Alors que les Burkinabè pensaient que l’ex-ministre des Affaires étrangères tournerait désormais sept fois la langue avant de parler, Ablassé les surprend toujours par ses propos provocateurs.

Preuve n°2: «Blaise a pardonné aux Burkinabè» De retour d’Abidjan où une équipe de la CODER est allée rendre visite à Blaise Compaoré, Ablassé Ouédraogo déclarait sur les ondes: «Nous avons eu l’honneur d’être reçus par l’ancien président Blaise Compaoré. Un homme que nous avons trouvé en très grande forme. Tout au long de l’entretien, il est resté tout sourire. Il a pu démontrer qu’il était sans amertume et qu’il avait pardonné».

Preuve n°3: Le dossier du journaliste d’investigation, Norbert Zongo, «a été financièrement réglé». La semaine dernière, au cours de l’émission controverse sur la RTB-télé, Ablassé Ouédraogo n’a pas hésité un instant à dire que le dossier Norbert Zongo a été réglé financièrement.

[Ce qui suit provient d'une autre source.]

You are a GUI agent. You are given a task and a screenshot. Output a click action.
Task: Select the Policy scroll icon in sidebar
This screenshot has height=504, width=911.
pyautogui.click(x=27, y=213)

Des propos très choquants et pour la famille et pour ceux qui croient encore que justice sera faite à Norbert Zongo, le martyr. Au-delà du pessimisme exprimé, Ablassé Ouédraogo laisse penser que certains crimes sont monnayables au Burkina. Comme s’il n’y avait plus de morale, de justice et de vérité.

Quel crédit accorder à un homme aussi versatile dans ses propos? Finalement, Ablassé Ouédraogo est en train de devenir lentement mais sûrement son propre ennemi: il ne cesse d’attirer la colère des Burkinabè sur lui-même par une communication agressive. Espérerons qu’il va changer d’ici là sa stratégie de communication. Car ce n’est pas de cette façon que les portes de Kosyam lui seront grandement ouvertes.

2 commentaires

  1. Cet homme là est un danger pour la démocratie,avec son slogan’rien n’arrête une idée arrivée à son heure’,il faut voir qu’il est dépassé car il n’ a qu’une idée dans ce monde des idées.il oublie qu’en luttant avec ceux qu’il a combattu pour l’aboutissement de l’insurrection vont le coincer dans cette affaire de réconciliation,si lui qui était aux devants des choses pour l’insurrection et sous la transition peut s’asseoir tranquilos avec le cdp,l’adf_rda et autres c’est que la reconciliation est en marche,donc il ne faut pas détourner les burkinabè de l’essentiel

  2. L’agora politique burkinabè est plein d’usurpateurs et de renégats. C’est toute la question relative à la liberté d’expression, à sauvegarder, et la possibilité, par ce même droit acquis par les certains hommes politiques qui enfument les esprits, dévoient ls consciences et gesticules pour tenir le pavé de leur illusions perdues. C’est un mal dont il faut se guérir. Par ailleurs, ces personnage, de l’acabit d’Ablassé, finissement par devenir des fossoyeurs (s’il s’agit d’eux-mêmes, la perte reste minime) de la démocratie. Enfin, quand on a perdu pied dans la rivière, soit quelqu’un d’autre vole à votre secours, soit vous coulez… La seconde hypothèse correspond au réel dont il est question dans votre article.
    Or nous assistons au bal des naufragés : ils coulent tous mais ils pensent que c’est la rivière qui est devenue subitement impétueuse, inhospitalière, alors que c’est eux-mêmes qui se confondent, en cherchant toujours à nager en eau trouble, dans des baffons du politique dont ils sont seuls à continuer de penser qu’on y voit clair et en criant, dans leur naufrage à qui veut les entendre, de les suivre. Il y a des gens dont le rôle dans l’histoire, s’il a un jour existé, se trouve définitivement hors de l’histoire.
    Dieu sauve le Faso des gesticulations et des amnésies volontaires et surtout des trahisons.